### WHAT IS REQUIRED
Quote every entry word for word.
[[ RECORDS PROVIDED, beginning ]]
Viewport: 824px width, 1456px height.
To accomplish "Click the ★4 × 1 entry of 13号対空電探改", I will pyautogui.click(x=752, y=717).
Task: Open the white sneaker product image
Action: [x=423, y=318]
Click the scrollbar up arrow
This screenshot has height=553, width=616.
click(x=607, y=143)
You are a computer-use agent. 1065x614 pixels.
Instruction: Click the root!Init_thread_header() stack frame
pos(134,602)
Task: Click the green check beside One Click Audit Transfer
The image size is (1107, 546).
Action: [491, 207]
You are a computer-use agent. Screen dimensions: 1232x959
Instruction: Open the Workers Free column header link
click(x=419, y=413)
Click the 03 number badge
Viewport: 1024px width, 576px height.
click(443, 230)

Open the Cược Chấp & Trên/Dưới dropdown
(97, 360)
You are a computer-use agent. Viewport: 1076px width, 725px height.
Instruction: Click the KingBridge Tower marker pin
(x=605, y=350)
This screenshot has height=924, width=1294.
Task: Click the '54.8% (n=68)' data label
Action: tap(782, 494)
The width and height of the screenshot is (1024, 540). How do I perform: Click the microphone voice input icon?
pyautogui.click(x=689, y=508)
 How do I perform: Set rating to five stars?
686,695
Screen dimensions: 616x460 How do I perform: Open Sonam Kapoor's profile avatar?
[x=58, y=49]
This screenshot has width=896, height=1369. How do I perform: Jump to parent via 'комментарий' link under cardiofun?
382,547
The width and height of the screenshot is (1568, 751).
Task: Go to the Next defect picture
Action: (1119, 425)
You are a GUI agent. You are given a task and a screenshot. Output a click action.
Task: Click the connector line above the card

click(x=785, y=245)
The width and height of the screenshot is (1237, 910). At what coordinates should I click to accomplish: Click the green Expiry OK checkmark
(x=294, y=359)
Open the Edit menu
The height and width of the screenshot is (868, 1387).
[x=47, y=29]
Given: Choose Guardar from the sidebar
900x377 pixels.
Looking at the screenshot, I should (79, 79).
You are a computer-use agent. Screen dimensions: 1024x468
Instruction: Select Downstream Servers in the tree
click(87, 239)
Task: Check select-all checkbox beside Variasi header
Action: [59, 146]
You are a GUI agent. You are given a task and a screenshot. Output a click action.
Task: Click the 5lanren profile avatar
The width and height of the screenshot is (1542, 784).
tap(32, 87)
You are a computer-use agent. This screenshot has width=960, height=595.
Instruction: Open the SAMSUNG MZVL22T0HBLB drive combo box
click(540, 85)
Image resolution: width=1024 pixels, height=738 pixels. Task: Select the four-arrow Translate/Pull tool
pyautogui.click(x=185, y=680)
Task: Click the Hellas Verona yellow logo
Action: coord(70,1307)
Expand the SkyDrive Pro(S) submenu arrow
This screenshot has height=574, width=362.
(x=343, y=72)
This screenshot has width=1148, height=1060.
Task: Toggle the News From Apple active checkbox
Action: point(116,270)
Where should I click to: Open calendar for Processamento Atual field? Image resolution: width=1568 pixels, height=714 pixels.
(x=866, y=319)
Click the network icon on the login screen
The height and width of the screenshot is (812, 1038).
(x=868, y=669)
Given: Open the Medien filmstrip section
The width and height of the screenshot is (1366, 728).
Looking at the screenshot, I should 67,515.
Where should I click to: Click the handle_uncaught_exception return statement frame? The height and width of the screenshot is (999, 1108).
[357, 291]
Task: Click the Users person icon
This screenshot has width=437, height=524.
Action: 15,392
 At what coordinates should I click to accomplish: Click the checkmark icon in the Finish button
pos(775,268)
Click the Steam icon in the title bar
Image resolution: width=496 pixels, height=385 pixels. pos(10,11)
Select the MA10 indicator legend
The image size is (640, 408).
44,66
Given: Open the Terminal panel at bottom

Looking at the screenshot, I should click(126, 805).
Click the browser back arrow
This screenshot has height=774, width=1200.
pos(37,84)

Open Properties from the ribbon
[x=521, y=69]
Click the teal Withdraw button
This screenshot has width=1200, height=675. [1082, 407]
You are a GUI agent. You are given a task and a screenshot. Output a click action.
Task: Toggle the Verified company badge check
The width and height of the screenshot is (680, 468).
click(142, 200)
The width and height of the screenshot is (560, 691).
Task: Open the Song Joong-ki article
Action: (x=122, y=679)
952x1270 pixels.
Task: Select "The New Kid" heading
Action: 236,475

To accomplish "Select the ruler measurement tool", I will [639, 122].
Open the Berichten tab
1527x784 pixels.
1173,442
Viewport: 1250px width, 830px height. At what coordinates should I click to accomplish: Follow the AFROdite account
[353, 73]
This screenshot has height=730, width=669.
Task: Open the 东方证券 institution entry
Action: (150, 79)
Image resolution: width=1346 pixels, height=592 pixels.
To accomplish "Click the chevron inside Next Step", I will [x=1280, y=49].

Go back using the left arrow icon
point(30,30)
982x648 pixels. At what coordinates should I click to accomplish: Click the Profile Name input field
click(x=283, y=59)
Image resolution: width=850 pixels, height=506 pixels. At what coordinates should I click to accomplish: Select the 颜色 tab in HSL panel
[[ RECORDS PROVIDED, end ]]
### ANSWER TO THE EXERCISE
Viewport: 824px width, 1456px height.
To accomplish "Click the ★4 × 1 entry of 13号対空電探改", I will pyautogui.click(x=752, y=717).
Task: Open the white sneaker product image
Action: [x=423, y=318]
Click the scrollbar up arrow
This screenshot has height=553, width=616.
click(x=607, y=143)
You are a computer-use agent. 1065x614 pixels.
Instruction: Click the root!Init_thread_header() stack frame
pos(134,602)
Task: Click the green check beside One Click Audit Transfer
The image size is (1107, 546).
Action: [491, 207]
You are a computer-use agent. Screen dimensions: 1232x959
Instruction: Open the Workers Free column header link
click(x=419, y=413)
Click the 03 number badge
Viewport: 1024px width, 576px height.
click(443, 230)

Open the Cược Chấp & Trên/Dưới dropdown
(97, 360)
You are a computer-use agent. Viewport: 1076px width, 725px height.
Instruction: Click the KingBridge Tower marker pin
(x=605, y=350)
This screenshot has height=924, width=1294.
Task: Click the '54.8% (n=68)' data label
Action: tap(782, 494)
The width and height of the screenshot is (1024, 540). How do I perform: Click the microphone voice input icon?
pyautogui.click(x=689, y=508)
 How do I perform: Set rating to five stars?
686,695
Screen dimensions: 616x460 How do I perform: Open Sonam Kapoor's profile avatar?
[x=58, y=49]
This screenshot has width=896, height=1369. How do I perform: Jump to parent via 'комментарий' link under cardiofun?
382,547
The width and height of the screenshot is (1568, 751).
Task: Go to the Next defect picture
Action: (1119, 425)
You are a GUI agent. You are given a task and a screenshot. Output a click action.
Task: Click the connector line above the card

click(x=785, y=245)
The width and height of the screenshot is (1237, 910). At what coordinates should I click to accomplish: Click the green Expiry OK checkmark
(x=294, y=359)
Open the Edit menu
The height and width of the screenshot is (868, 1387).
[x=47, y=29]
Given: Choose Guardar from the sidebar
900x377 pixels.
Looking at the screenshot, I should (79, 79).
You are a computer-use agent. Screen dimensions: 1024x468
Instruction: Select Downstream Servers in the tree
click(87, 239)
Task: Check select-all checkbox beside Variasi header
Action: [59, 146]
You are a GUI agent. You are given a task and a screenshot. Output a click action.
Task: Click the 5lanren profile avatar
The width and height of the screenshot is (1542, 784).
tap(32, 87)
You are a computer-use agent. This screenshot has width=960, height=595.
Instruction: Open the SAMSUNG MZVL22T0HBLB drive combo box
click(540, 85)
Image resolution: width=1024 pixels, height=738 pixels. Task: Select the four-arrow Translate/Pull tool
pyautogui.click(x=185, y=680)
Task: Click the Hellas Verona yellow logo
Action: coord(70,1307)
Expand the SkyDrive Pro(S) submenu arrow
This screenshot has height=574, width=362.
(x=343, y=72)
This screenshot has width=1148, height=1060.
Task: Toggle the News From Apple active checkbox
Action: point(116,270)
Where should I click to: Open calendar for Processamento Atual field? Image resolution: width=1568 pixels, height=714 pixels.
(x=866, y=319)
Click the network icon on the login screen
The height and width of the screenshot is (812, 1038).
(x=868, y=669)
Given: Open the Medien filmstrip section
The width and height of the screenshot is (1366, 728).
Looking at the screenshot, I should 67,515.
Where should I click to: Click the handle_uncaught_exception return statement frame? The height and width of the screenshot is (999, 1108).
[357, 291]
Task: Click the Users person icon
This screenshot has width=437, height=524.
Action: 15,392
 At what coordinates should I click to accomplish: Click the checkmark icon in the Finish button
pos(775,268)
Click the Steam icon in the title bar
Image resolution: width=496 pixels, height=385 pixels. pos(10,11)
Select the MA10 indicator legend
The image size is (640, 408).
44,66
Given: Open the Terminal panel at bottom

Looking at the screenshot, I should click(126, 805).
Click the browser back arrow
This screenshot has height=774, width=1200.
pos(37,84)

Open Properties from the ribbon
[x=521, y=69]
Click the teal Withdraw button
This screenshot has width=1200, height=675. [1082, 407]
You are a GUI agent. You are given a task and a screenshot. Output a click action.
Task: Toggle the Verified company badge check
The width and height of the screenshot is (680, 468).
click(142, 200)
The width and height of the screenshot is (560, 691).
Task: Open the Song Joong-ki article
Action: (x=122, y=679)
952x1270 pixels.
Task: Select "The New Kid" heading
Action: 236,475

To accomplish "Select the ruler measurement tool", I will [639, 122].
Open the Berichten tab
1527x784 pixels.
1173,442
Viewport: 1250px width, 830px height. At what coordinates should I click to accomplish: Follow the AFROdite account
[353, 73]
This screenshot has height=730, width=669.
Task: Open the 东方证券 institution entry
Action: (150, 79)
Image resolution: width=1346 pixels, height=592 pixels.
To accomplish "Click the chevron inside Next Step", I will [x=1280, y=49].

Go back using the left arrow icon
point(30,30)
982x648 pixels. At what coordinates should I click to accomplish: Click the Profile Name input field
click(x=283, y=59)
Image resolution: width=850 pixels, height=506 pixels. At what coordinates should I click to accomplish: Select the 颜色 tab in HSL panel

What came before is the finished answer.